▶ [Given text]:
-- Opening Marker --
Chi Lin Nunnery 志蓮淨苑, Hong Kong

 

Three cheers for British Airways! Why? Because without them charging £1000 more to travel on a Friday night versus a Saturday night, I would not have been able to enjoy a full day off in Hong Kong. And, thanks to a double dose of good luck, I was upgraded to a very swanky hotel room for my final night in Asia. The previous occupant of the room I was intended to have left a very strong cigarette odour behind them and the management did the right thing, with chocolates and fruit thrown in. God bless them!

 

 

It was tempting to cram far too much into my free day, but I controlled myself and stuck to a plan I made over a year ago to visit the Chi Lin Nunnery in Kowloon. Hong Kong isn’t known for gardens, and the city’s few gardens of note are not high up on most tourists’ list of places to see. Many Hongkongers don’t know a lot about Chi Lin and its neighbouring garden, Nan Lian, which I will introduce to you in a separate post. I spoke to one elderly couple from Hong Kong island who were visiting for the first time in their lives: they could not believe what they’d been missing.

 

The outermost courtyard is known as the Lotus Courtyard

 

First impressions suggest that the enormous Buddhist temple complex on the wooded slopes of Diamond Hill is an ancient one. Chi Lin was initially founded as a retreat for Buddhist nuns in 1934, but re-constructed in the Tang Dynasty style during the 1990s (for those of you less familiar with Chinese history, the Tang Dynasty extended from AD 618 to AD 907). What’s so breathtaking is that the imposing structures, covering a mammoth 360,000 sq ft, were built without using a single nail or screw. An exhibition in Nan Lian Garden demonstrates how, using a devilishly complex system of traditional brackets, the timbers and tiles slot together to complete the world’s largest handmade wooden building. Cypress wood was imported from Canada but the building is proudly Chinese. Even the beautifully honed granite paving, steps and balustrades are devoid of any visible fixings. All in all, quite remarkable.

 

Ancient meets modern on the slopes of Diamond Hill

 

What makes Chi Lin even more arresting is the juxtaposition of the traditional Tang style with the modern skyscrapers that now dominate Hong Kong’s skyline. The Chinese administration have turned the nunnery and gardens into a vibrant showcase of Chinese art, religion and culture and, I must say, they have done so magnificently. It’s easy to be overcome by the commerce of Hong Kong and the ugliness of Southern China, but at Chi Lin one glimpses why China was, and will be again, one of the greatest civilisations on earth.

 

The buildings at Chi Lin are constructed entirely without nails or screws
Fascinating, spine-like, downpipes channel rainwater from the temple’s roof. They are made up of separate components and are entirely flexible

 

The inner and outer courtyards of the nunnery are dominated by cloud-pruned Buddhist pines, Pinus macrophyllus. Buddhist pine is highly prized as a feng shui tree in Hong Kong, making mature specimens extremely valuable. In recent years, the illegal digging of Buddhist pine has become a problem in the city, hence these fine specimens are tagged, microchipped and strapped securely in place. Polite security guards are rarely beyond one’s peripheral vision, ensuring religious etiquette is adhered to and the pines are not interfered with.
-- Closing Marker --
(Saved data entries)
-- Opening Marker --
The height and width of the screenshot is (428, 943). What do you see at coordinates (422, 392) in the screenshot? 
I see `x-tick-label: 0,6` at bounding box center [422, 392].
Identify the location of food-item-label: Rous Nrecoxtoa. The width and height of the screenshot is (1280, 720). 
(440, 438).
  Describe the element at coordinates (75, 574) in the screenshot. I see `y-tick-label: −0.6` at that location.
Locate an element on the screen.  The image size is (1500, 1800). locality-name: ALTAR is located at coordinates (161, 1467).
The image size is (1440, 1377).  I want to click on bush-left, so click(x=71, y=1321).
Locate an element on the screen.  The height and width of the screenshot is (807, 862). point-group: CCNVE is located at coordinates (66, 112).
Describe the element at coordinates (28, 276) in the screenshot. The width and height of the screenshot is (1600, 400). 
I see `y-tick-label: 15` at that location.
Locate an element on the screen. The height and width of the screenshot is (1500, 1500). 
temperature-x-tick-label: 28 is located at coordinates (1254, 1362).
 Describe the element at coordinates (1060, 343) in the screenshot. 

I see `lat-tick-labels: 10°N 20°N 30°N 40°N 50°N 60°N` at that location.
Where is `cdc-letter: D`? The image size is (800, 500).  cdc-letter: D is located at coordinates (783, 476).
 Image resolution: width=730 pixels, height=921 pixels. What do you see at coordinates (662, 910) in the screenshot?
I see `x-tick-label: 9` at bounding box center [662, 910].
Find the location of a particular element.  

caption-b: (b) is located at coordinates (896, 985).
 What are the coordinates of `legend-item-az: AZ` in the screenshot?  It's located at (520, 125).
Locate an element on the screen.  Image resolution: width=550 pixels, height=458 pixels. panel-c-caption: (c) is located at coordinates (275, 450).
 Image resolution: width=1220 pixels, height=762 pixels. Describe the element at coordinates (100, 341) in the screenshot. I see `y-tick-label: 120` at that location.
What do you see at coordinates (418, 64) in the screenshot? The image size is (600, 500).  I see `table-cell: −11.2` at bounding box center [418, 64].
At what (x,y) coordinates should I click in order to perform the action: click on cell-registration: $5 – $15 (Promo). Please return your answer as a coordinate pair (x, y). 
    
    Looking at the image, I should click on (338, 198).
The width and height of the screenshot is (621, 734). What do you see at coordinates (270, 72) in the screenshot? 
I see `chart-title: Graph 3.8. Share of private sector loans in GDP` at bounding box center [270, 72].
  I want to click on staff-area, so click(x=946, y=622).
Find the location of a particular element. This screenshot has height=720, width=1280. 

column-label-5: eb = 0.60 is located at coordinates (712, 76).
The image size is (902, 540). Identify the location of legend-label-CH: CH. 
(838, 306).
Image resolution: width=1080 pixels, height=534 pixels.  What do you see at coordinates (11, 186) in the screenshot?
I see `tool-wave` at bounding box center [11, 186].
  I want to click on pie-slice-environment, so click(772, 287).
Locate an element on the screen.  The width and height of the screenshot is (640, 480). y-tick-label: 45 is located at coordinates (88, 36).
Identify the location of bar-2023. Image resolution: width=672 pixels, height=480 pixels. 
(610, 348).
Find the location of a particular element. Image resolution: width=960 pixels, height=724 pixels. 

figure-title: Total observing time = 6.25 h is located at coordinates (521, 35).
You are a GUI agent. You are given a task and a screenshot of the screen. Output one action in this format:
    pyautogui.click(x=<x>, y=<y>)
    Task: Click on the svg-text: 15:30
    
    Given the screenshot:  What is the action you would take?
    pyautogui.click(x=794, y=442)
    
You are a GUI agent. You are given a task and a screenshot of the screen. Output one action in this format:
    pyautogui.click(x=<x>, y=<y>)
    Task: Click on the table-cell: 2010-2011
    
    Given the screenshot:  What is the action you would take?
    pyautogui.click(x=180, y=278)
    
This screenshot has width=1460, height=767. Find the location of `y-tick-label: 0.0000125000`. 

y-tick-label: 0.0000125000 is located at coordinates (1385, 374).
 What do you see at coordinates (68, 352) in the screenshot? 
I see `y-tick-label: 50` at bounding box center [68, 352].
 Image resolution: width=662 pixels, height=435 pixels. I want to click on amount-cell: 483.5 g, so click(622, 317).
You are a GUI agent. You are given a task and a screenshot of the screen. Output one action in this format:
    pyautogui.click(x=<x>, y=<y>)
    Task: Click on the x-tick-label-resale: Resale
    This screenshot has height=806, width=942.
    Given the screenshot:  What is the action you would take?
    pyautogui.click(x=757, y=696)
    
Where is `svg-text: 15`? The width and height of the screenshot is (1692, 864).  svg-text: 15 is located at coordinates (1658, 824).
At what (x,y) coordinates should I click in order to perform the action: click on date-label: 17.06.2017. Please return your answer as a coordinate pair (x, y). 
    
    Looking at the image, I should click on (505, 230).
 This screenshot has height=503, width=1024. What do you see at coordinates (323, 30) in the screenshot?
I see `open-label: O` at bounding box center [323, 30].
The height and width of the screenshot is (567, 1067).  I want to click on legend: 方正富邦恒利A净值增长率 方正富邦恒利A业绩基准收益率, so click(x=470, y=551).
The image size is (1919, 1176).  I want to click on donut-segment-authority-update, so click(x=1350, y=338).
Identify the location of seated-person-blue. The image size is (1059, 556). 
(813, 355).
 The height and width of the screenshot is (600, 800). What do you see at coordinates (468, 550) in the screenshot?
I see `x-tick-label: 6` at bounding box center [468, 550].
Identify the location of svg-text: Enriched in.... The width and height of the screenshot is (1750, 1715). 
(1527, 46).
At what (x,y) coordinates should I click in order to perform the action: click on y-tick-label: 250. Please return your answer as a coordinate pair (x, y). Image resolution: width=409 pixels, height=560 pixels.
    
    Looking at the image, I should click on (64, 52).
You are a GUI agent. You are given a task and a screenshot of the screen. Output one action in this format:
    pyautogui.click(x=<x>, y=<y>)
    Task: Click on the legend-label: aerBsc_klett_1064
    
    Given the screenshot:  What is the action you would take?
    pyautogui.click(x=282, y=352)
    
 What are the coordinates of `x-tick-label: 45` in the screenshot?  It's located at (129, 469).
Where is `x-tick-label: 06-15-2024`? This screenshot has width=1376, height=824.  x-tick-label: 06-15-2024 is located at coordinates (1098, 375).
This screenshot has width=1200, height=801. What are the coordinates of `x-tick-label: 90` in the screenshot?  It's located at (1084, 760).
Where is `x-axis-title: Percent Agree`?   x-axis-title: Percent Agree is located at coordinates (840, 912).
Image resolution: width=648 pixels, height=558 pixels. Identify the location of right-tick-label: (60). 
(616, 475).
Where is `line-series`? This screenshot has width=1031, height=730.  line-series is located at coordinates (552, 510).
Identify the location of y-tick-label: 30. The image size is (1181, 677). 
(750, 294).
-- Closing Marker --
▶ [Set of tasks]:
• A. Rewrite the Chi Lin Nunnery text from "What makes Chi" to "civilisations on earth.", changing "skyscrapers" to "high-rises".
• B. Which granite features does the Chi Lin Nunnery text describe as having no visible fixings? Name all of them.
• C. According to the Chi Lin Nunnery text, in what year was Chi Lin first founded as a retreat for Buddhist nuns?

▶ [Replies]:
• A.
What makes Chi Lin even more arresting is the juxtaposition of the traditional Tang style with the modern high-rises that now dominate Hong Kong’s skyline. The Chinese administration have turned the nunnery and gardens into a vibrant showcase of Chinese art, religion and culture and, I must say, they have done so magnificently. It’s easy to be overcome by the commerce of Hong Kong and the ugliness of Southern China, but at Chi Lin one glimpses why China was, and will be again, one of the greatest civilisations on earth.

• B. Paving, steps, balustrades

• C. 1934